Armless Pilot Speaks With Mosinee Students Submitted: 02/19/2013
Story By Shardaa Gray

MOSINEE - Imagine having to drive a car, brush your teeth and do all the normal things without your arms.

Jessica Cox has been doing that since birth, but that hasn't stopped her from conquering her fear.

"My greatest fear was flying. So I decided to face it head on and become a pilot." said Cox.

But it hasn't been a smooth ride her whole life.

"I was the type in junior high and high school student who wanted to blend in," Jessica said.

"Who wanted to go unnoticed, but my message now, because I've grown into an adult my confidence levels have increased, is to teach others to be confident about themselves about their difference and it's ok to be different."

That's why Jessica came to Mosinee high school Tuesday.

Student Anthony Gesick helped bring her here.

He's partially blind and is unable to operate a vehicle or fly a plane, but that's not stopping him either.

Jessica wants all the students to know they can do anything.

"I hope people can take away to celebrate differences.
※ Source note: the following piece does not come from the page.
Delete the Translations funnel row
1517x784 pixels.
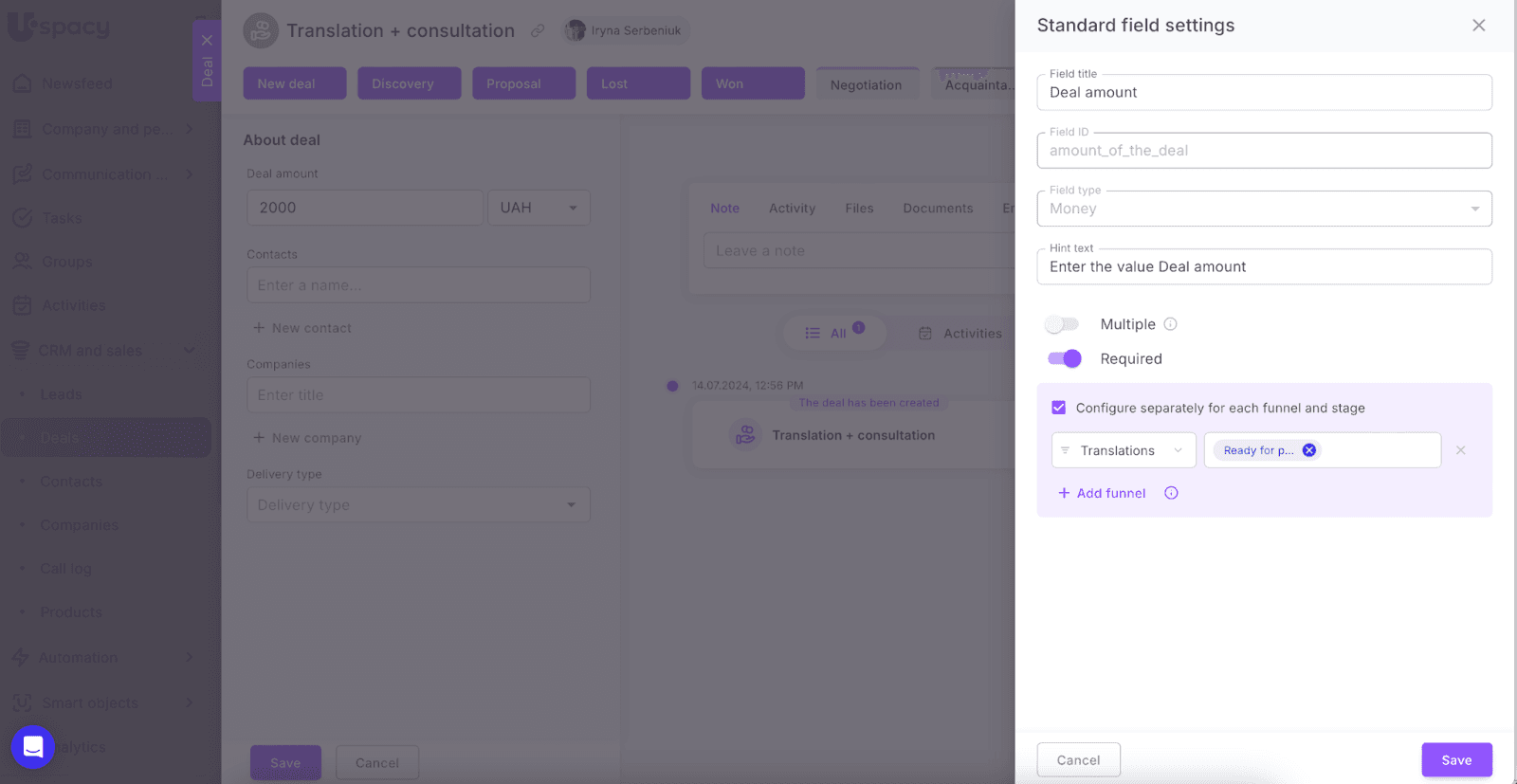[1460, 450]
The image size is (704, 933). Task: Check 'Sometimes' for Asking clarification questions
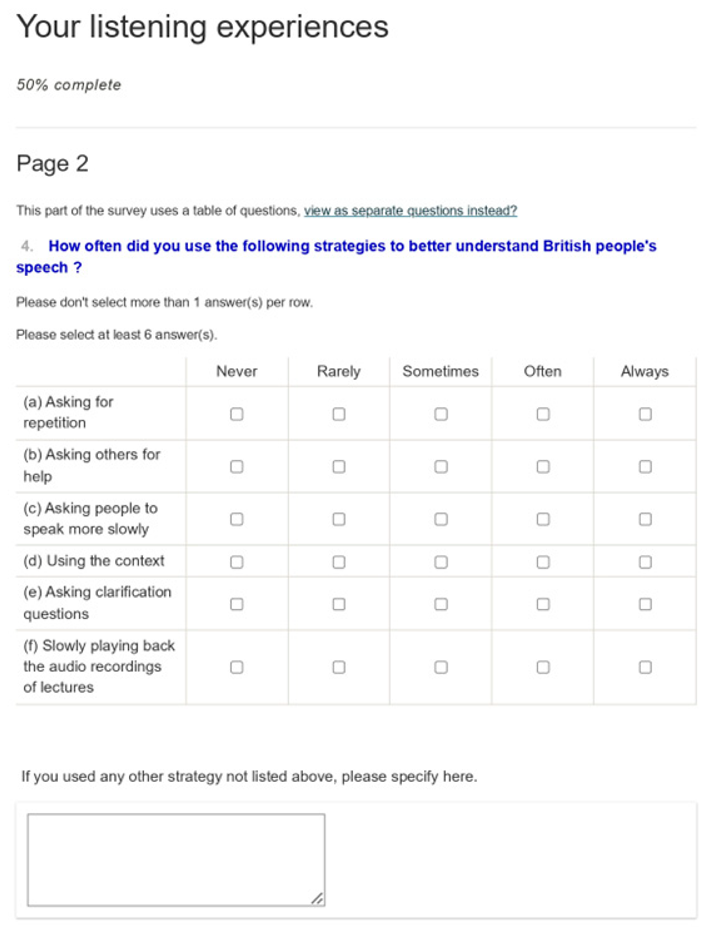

To realize that we are very different. We're also very similar in many ways," said Cox.

"So we all want to be accepted and we should accept ourselves. If I can fly an airplane, there's so much they can do."

Students seem to be catching on to her message.

"Don't use 'I can't' because obviously you can overcome anything you want," said Junior Mosinee High School Student, Jonah Siranni.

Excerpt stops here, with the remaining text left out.